Scientific Overview: Computational Biology

Research Interests

As high-throughput technologies such as DNA sequencing, gene and protein expression profiling, DNA copy number analysis, and single nucleotide polymorphism genotyping become more available to researchers, extracting the most significant biological information from the large amount of data produced by these technologies becomes increasingly difficult. Computational disciplines such as bioinformatics and computational biology have emerged to develop methods that assist in the storage, distribution, integration, and analysis of these large data sets. The Computational Biology laboratory at VARI currently focuses on using mathematical and computer science approaches to analyze and integrate complex data sets in order to develop a better understanding of how cancer cells differ from normal cells at the molecular level. In addition, members of the lab provide assistance in data analysis and other computational projects on a collaborative and/or fee-for-service basis.

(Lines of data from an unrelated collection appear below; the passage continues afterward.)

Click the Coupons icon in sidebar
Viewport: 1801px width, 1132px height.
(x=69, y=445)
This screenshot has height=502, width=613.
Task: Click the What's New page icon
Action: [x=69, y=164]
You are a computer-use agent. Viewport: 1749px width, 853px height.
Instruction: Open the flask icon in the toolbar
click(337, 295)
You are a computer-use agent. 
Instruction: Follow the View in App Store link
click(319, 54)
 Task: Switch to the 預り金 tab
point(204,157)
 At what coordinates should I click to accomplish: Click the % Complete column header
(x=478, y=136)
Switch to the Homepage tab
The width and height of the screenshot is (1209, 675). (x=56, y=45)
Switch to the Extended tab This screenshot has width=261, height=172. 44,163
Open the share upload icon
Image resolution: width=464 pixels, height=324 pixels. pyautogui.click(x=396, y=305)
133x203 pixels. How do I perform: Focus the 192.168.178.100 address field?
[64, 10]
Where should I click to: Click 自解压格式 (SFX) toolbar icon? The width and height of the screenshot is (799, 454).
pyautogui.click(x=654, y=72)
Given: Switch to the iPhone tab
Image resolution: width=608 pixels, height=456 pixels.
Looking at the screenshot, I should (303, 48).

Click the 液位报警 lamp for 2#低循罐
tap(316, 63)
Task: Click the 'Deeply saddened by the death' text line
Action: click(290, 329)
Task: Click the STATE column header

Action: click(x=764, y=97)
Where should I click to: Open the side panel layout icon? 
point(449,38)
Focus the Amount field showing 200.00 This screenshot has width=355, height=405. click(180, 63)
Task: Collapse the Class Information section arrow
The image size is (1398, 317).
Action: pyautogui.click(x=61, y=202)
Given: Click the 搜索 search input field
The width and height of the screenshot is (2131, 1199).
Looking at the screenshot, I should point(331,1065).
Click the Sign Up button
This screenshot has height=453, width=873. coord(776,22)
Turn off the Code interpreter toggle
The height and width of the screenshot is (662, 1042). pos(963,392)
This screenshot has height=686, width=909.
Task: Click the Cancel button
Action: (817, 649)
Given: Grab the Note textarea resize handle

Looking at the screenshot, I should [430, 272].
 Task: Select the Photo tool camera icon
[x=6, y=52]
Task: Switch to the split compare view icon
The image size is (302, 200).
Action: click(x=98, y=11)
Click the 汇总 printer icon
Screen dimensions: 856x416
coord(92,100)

In the past year the laboratory has taken part in many projects to further the research efforts at VARI. We have worked closely with the Laboratory of Mass Spectrometry and Proteomics in developing computational infrastructure to support new protein profiling instrumentation and analysis. We have contributed to several gene expression microarray analysis projects ranging from mechanisms of oncogene transformation to the identification of genes that are associated with drug sensitivity. We also work closely with the Laboratory of Cancer Genetics in the development of gene expression–based models for diagnosis and prognosis of renal cell carcinoma. Moreover, we and other groups have demonstrated that several types of biological information, in addition to relative transcript abundance, can be derived from high-density gene expression profiling data. Taking advantage of this additional information can lead to the rapid development of plausible computational models of disease development and progression.

Changes in DNA copy number result in dramatic changes in gene expression within the abnormal region and are detectable through examination of the population of mRNAs generated from the genes that map to each chromosome. Additionally, activation of certain oncogenes or inactivation of certain tumor suppressor genes can produce context-independent gene signatures that can be detected in a gene expression profile. For example, genes that are up-regulated by overexpression of RAS in breast epithelial cells also tend to be overexpressed in other samples containing activated RAS signaling, such as lung tumors that contain activating RAS mutations. We have invested a reasonable portion of the past several years developing and evaluating computational methods to predict deregulated signal transduction pathways and chromosomal abnormalities using gene expression data. We have worked closely with the Laboratory of Cancer Genetics on computational models to describe the development and progression of renal cell carcinoma. An example of the successful application of this analytic approach is in the examination of gene expression profiling data derived from papillary renal cell carcinoma (RCC).

Computational analysis of gene expression data derived from papillary RCC revealed that a transcriptional signature indicative of MYC pathway activation was present in high-grade papillary RCC, but not other high-grade RCCs. Predictions of chromosomal gains and losses were also generated from the gene expression data, and it was demonstrated that the presence of the MYC signature was coincident with a predicted amplification of chromosome 8q. Because the c-MYC gene maps to chromosome 8q, a computational model was developed such that amplification of chromosome 8q occurs in the high-grade papillary tumors, which leads to c-MYC overexpression and activation of the MYC pathway. The importance of MYC activation was confirmed by both pharmacological and siRNA inhibition of active MYC signaling in a cell line model of high-grade papillary RCC. These results highlight the effectiveness of using gene expression profiling data to build integrative computational models of tumor development and progression.